Advice from a Realtor: Buying Investment Property? Do your homework

Many Canadians dream of owning a second property or several properties as an investment. Renting spaces out as commercial or residential areas can generate a substantial income over time. Among the many options, individuals can invest in second homes, townhouses, condos, duplexes, rooming houses or multi-unit residential buildings.

There are many things to consider when buying income-producing properties, so it’s important to do your homework.  The following tips are provided by Patrick Morris, the leader of the Morris Home Team and a Broker with Royal LePage Performance Realty:

Check your finances

Before you invest in a property, be sure to meet with a mortgage broker or an investment-friendly bank. Most buyers don’t realize that a 35 per cent down payment is required to purchase an income property.

While you can sometimes finance your down payment by refinancing your current residence with a line of credit or other investment income, it’s important to check in with your mortgage broker or bank because they may be able to provide alternatives. Some buyers like to use private lenders or ask the owner(s) to hold a first or second mortgage known as a ‘vendor take back’ (VTB). In all cases, gather the information and do your homework.

What does the property have to offer? 

When starting out, it’s best to invest in a property in a familiar neighbourhood; it’s important to be comfortable with your location. Knowing what the nearby amenities are really helps sell your property to potential tenants. Most potential tenants want to be within walking distance of public transportation and local services. 

Do your due diligence

When selecting a property to invest in, it’s helpful to do your research online first and then drive by them. For all properties, especially if investing in multiple units, you’ll want to visit it in person and view the unit(s) carefully. Align yourself with a real estate agent experienced in income properties to make this easier.

If you like what you see, make an offer conditional on a building inspection, obtaining financing and mortgage appraisal, reviewing the leases, income statements, expenses, fire retrofit certificate (if applicable) and any other items your agent will recommend. Single properties, at this time, do not require a fire retrofit certificate.

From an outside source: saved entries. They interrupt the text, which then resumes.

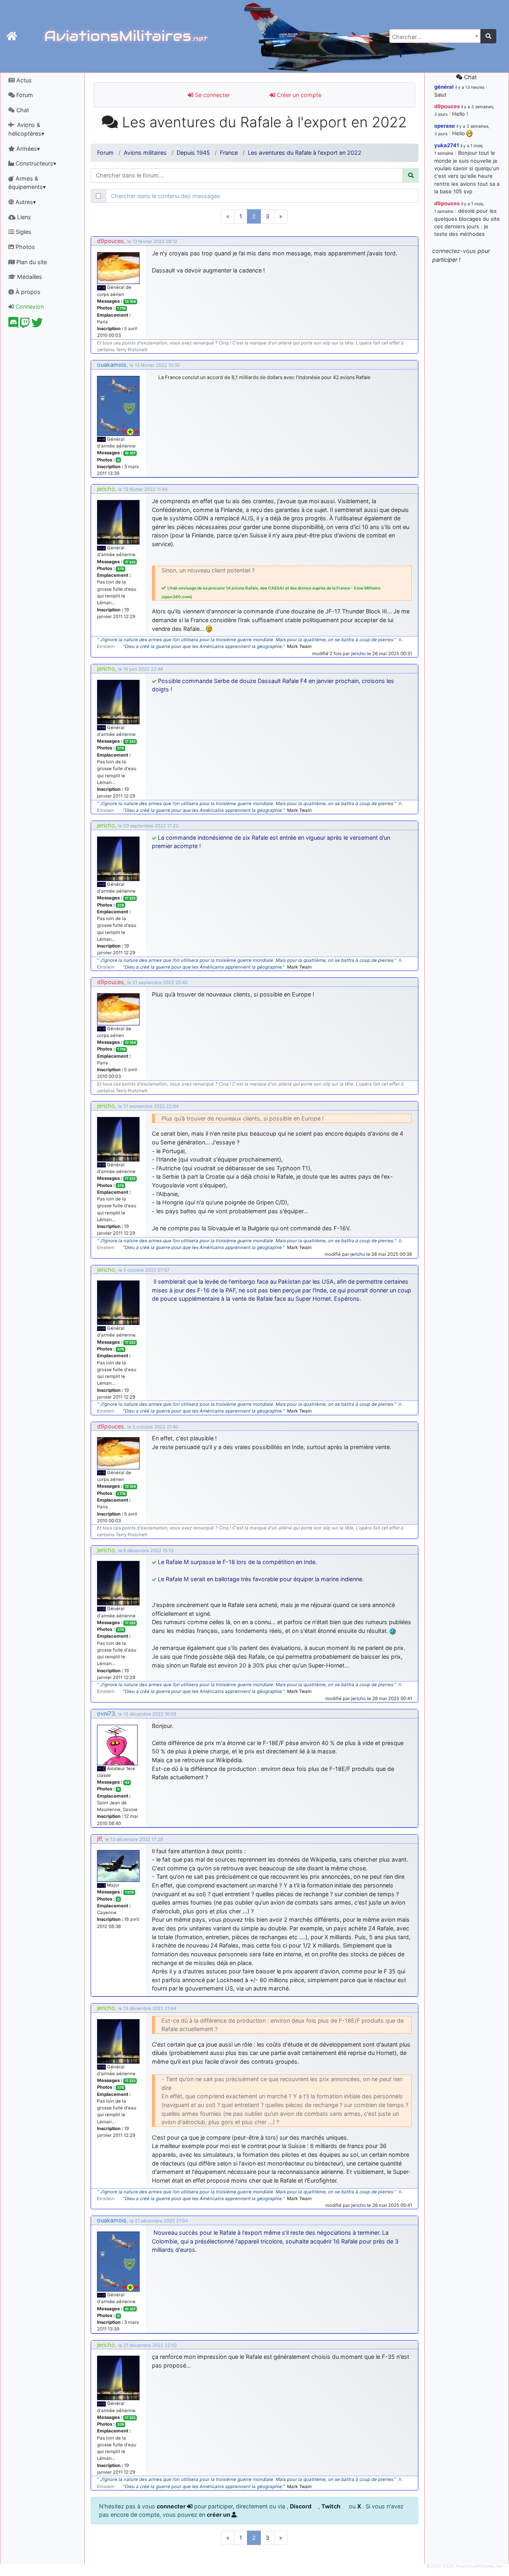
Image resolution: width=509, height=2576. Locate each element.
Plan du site (31, 262)
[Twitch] (25, 324)
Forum (24, 94)
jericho (106, 488)
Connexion (29, 306)
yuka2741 (446, 145)
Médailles (29, 276)
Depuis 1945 (193, 152)
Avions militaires (145, 152)
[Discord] (13, 324)
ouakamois (111, 364)
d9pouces (110, 240)
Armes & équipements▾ (27, 183)
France (229, 152)
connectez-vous (454, 250)
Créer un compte (298, 94)
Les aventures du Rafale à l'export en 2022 (304, 152)
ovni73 (106, 1713)
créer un (219, 2514)
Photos (24, 246)
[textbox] (432, 37)
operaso (444, 126)
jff (99, 1838)
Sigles (22, 231)
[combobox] (435, 36)
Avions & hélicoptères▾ (26, 129)
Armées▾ (27, 148)
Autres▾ (25, 201)
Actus (23, 80)
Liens (23, 217)
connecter (172, 2506)
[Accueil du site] (11, 36)
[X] (37, 324)
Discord (301, 2506)
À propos (27, 291)
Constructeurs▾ (35, 163)
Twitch (331, 2506)
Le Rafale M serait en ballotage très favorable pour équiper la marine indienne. (261, 1579)
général (444, 87)
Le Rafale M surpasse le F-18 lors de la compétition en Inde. (237, 1561)
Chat (22, 110)
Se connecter (211, 94)
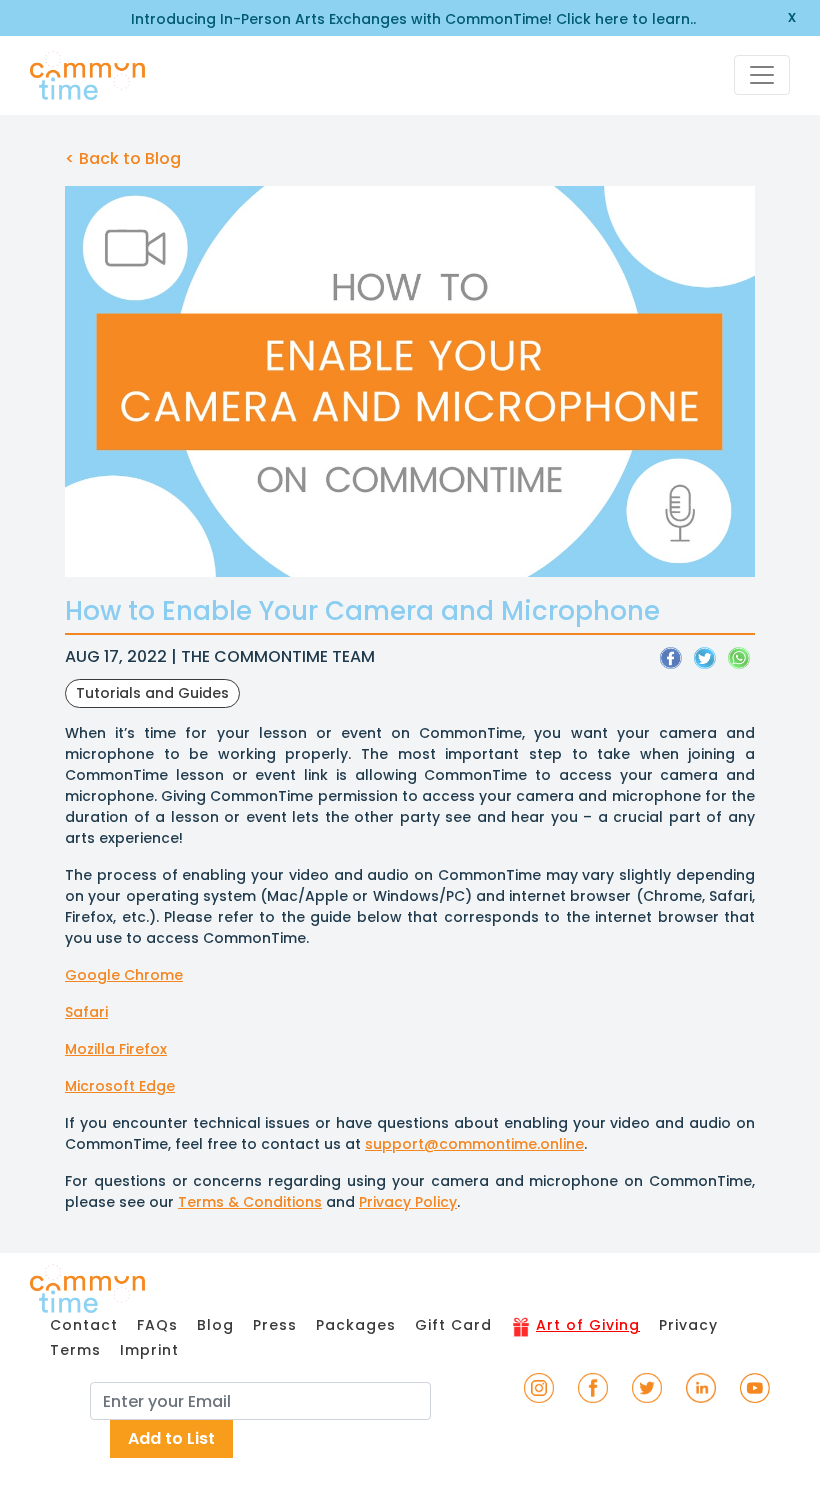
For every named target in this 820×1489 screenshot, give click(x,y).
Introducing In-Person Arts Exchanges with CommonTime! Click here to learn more (410, 19)
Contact (84, 1325)
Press (275, 1325)
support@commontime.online (474, 1144)
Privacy (688, 1325)
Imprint (149, 1350)
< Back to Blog (123, 158)
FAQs (157, 1325)
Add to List (171, 1438)
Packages (356, 1325)
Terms (75, 1350)
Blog (215, 1325)
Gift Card (453, 1325)
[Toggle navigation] (762, 75)
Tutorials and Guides (152, 693)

Calculate the costs of repairs and improvements needed after the building inspection and present these to the owner. Sometimes they will make an adjustment in the purchase price, unless these items were already reflected in the price presented.

Is it a good investment?

Your real net income (deducting the gross rental income from the expenses, inclusive of mortgage costs) is what determines a good investment or not. If you’re investing in a multi-unit building, determine the capitalization rate (cap rate). If you don’t know how to calculate this, your agent or mortgage broker will assist you. Essentially, the higher the cap rate the better the investment for you.

Understand the Residential Tenancies Act of Ontario (RTA)

When buying a second property, you become a landlord. You’ll have extra responsibilities and you must become acquainted with the Residential Tenancies Act of Ontario (RTA). While you can hire a property manager to deal with the day-to-day workings of the property, you’ll still need to understand and respect the RTA and updated legislation.